Victoria University of Wellington Library
Title: Rethinking Te Aro in the 1910s
Description:
Wellington's Te Aro neighbourhood is particularly notable for both its broad expanse of relatively flat land and for its rectilinear grid of streets and associated superblocks in a city otherwise known for its hills and irregular road system.
Over the course of the nineteenth-century after the start of European settlement in 1840, the town acres within the superblocks of Te Aro were more intensively developed in myriad ways, resulting in a haphazard arrangement of worker dwellings, commercial premises, and industrial outfits aligned along largely private lanes and alleys.
With the notable exception of the street grid, nearly all vestiges of this initial, Victorian-era development were progressively destroyed during the twentieth century.

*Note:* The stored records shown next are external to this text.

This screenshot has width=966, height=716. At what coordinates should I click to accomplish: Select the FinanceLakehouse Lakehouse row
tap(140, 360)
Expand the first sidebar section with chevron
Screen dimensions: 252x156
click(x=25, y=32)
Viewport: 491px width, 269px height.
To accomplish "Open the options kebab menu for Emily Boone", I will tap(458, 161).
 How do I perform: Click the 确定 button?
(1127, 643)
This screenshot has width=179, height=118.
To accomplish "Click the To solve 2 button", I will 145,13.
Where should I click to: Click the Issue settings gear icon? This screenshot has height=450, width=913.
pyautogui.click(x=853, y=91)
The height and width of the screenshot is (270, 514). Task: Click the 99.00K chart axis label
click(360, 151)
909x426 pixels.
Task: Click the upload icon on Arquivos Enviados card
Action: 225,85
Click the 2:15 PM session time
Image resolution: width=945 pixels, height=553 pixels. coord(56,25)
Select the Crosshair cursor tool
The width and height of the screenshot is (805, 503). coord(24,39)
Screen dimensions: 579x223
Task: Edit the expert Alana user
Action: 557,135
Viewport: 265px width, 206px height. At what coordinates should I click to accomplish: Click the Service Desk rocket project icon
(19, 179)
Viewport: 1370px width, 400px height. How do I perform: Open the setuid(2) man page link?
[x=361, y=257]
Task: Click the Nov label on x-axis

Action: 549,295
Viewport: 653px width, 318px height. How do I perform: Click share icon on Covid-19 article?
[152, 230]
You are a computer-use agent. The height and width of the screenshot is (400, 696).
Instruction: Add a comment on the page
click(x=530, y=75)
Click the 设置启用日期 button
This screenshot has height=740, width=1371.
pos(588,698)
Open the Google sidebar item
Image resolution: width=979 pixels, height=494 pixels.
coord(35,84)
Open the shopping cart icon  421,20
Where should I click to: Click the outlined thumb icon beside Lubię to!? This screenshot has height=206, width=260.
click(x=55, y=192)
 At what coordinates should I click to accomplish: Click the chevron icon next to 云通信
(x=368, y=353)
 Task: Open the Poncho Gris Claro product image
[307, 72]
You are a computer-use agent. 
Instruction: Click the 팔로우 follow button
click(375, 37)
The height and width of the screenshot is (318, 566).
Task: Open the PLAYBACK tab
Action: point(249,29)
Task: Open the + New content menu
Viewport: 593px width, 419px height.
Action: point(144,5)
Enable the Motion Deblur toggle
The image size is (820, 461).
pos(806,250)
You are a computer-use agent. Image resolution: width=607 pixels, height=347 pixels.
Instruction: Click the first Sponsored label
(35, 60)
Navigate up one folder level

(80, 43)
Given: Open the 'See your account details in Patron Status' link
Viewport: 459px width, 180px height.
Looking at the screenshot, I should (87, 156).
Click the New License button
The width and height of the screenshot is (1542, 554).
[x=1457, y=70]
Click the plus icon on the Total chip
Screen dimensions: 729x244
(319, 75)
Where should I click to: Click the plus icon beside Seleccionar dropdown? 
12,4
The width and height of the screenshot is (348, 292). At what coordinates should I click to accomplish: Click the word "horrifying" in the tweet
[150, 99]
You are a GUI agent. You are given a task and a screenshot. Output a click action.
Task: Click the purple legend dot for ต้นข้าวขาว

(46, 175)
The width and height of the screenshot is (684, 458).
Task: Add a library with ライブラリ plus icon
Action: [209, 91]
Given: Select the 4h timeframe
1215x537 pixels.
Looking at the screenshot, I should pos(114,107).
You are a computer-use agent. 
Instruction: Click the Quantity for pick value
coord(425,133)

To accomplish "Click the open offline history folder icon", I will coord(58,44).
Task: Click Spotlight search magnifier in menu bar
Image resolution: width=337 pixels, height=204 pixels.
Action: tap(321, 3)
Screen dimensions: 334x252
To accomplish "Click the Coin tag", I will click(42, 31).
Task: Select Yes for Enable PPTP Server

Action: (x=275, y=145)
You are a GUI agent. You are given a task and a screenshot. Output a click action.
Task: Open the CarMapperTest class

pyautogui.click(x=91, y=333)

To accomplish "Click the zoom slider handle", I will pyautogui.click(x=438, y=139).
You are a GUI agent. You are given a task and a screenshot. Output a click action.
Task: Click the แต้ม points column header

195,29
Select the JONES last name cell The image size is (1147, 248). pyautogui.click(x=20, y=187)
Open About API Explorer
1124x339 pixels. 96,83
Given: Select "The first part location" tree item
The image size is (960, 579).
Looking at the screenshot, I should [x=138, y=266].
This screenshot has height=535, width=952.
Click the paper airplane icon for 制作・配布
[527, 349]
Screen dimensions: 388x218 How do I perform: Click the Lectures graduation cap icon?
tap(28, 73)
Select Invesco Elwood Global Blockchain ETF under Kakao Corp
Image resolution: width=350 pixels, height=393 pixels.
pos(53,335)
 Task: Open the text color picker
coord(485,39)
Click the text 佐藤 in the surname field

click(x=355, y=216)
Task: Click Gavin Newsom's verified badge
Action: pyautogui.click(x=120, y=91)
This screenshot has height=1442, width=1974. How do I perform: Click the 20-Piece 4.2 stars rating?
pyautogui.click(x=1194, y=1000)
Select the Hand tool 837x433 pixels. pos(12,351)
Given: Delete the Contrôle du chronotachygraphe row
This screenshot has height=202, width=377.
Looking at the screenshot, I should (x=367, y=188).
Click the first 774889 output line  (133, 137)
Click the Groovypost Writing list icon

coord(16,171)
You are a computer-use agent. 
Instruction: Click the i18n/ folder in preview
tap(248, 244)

Although most of the architectural and urban reinvention of Te Aro did not occur until the decades following World War II, acknowledgment of the major factors that would ultimately contribute to this process - traffic congestion, the low quality of the existing building stock, and a strong shift away from residential functions - became more and more emphasised during the 1910s.
A writer for the Evening Post in 1913 imagined the neighbourhood just seven years in the future: "the dingy wooden boxes on Te Aro Flat will have given place to handsome warehouses and shops and factories …The problem of traffic, already threatening trouble … is certainly a task for the ablest engineer nowadays to suggest a way out" (Autos "The Future" p 3).
This degree of optimism for rapid change was quickly tempered by the realities of world war and, in retrospect, the 1910s can be interpreted as a period of incubation for ideas about architecture urban planning in Te Aro that would only come to fruition later in the century.